Work to be completed: Print the records again, matching each line exactly.

Input material:
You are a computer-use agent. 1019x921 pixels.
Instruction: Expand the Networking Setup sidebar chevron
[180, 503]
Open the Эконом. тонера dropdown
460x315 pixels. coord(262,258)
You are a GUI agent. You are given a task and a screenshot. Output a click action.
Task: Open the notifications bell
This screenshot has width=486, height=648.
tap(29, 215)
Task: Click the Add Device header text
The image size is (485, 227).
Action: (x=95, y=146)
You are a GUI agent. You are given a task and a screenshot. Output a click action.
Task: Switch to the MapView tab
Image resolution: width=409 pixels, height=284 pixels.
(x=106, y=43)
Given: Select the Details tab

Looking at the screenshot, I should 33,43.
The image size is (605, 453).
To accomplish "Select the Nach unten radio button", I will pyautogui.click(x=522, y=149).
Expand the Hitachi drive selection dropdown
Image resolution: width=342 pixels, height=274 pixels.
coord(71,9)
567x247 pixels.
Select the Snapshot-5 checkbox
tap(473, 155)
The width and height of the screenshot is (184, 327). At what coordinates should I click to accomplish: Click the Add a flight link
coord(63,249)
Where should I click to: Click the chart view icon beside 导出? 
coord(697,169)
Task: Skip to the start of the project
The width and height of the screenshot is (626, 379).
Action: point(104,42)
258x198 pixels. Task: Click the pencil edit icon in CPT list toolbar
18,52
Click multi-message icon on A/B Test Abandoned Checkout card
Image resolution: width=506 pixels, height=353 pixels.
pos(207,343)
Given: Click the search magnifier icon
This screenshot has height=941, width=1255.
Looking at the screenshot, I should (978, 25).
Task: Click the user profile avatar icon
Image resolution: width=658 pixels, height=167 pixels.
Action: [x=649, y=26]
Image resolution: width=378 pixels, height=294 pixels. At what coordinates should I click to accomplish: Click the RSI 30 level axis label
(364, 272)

Exercise answer:
You are a computer-use agent. 1019x921 pixels.
Instruction: Expand the Networking Setup sidebar chevron
[180, 503]
Open the Эконом. тонера dropdown
460x315 pixels. coord(262,258)
You are a GUI agent. You are given a task and a screenshot. Output a click action.
Task: Open the notifications bell
This screenshot has width=486, height=648.
tap(29, 215)
Task: Click the Add Device header text
The image size is (485, 227).
Action: (x=95, y=146)
You are a GUI agent. You are given a task and a screenshot. Output a click action.
Task: Switch to the MapView tab
Image resolution: width=409 pixels, height=284 pixels.
(x=106, y=43)
Given: Select the Details tab

Looking at the screenshot, I should 33,43.
The image size is (605, 453).
To accomplish "Select the Nach unten radio button", I will pyautogui.click(x=522, y=149).
Expand the Hitachi drive selection dropdown
Image resolution: width=342 pixels, height=274 pixels.
coord(71,9)
567x247 pixels.
Select the Snapshot-5 checkbox
tap(473, 155)
The width and height of the screenshot is (184, 327). At what coordinates should I click to accomplish: Click the Add a flight link
coord(63,249)
Where should I click to: Click the chart view icon beside 导出? 
coord(697,169)
Task: Skip to the start of the project
The width and height of the screenshot is (626, 379).
Action: point(104,42)
258x198 pixels. Task: Click the pencil edit icon in CPT list toolbar
18,52
Click multi-message icon on A/B Test Abandoned Checkout card
Image resolution: width=506 pixels, height=353 pixels.
pos(207,343)
Given: Click the search magnifier icon
This screenshot has height=941, width=1255.
Looking at the screenshot, I should (978, 25).
Task: Click the user profile avatar icon
Image resolution: width=658 pixels, height=167 pixels.
Action: [x=649, y=26]
Image resolution: width=378 pixels, height=294 pixels. At what coordinates should I click to accomplish: Click the RSI 30 level axis label
(364, 272)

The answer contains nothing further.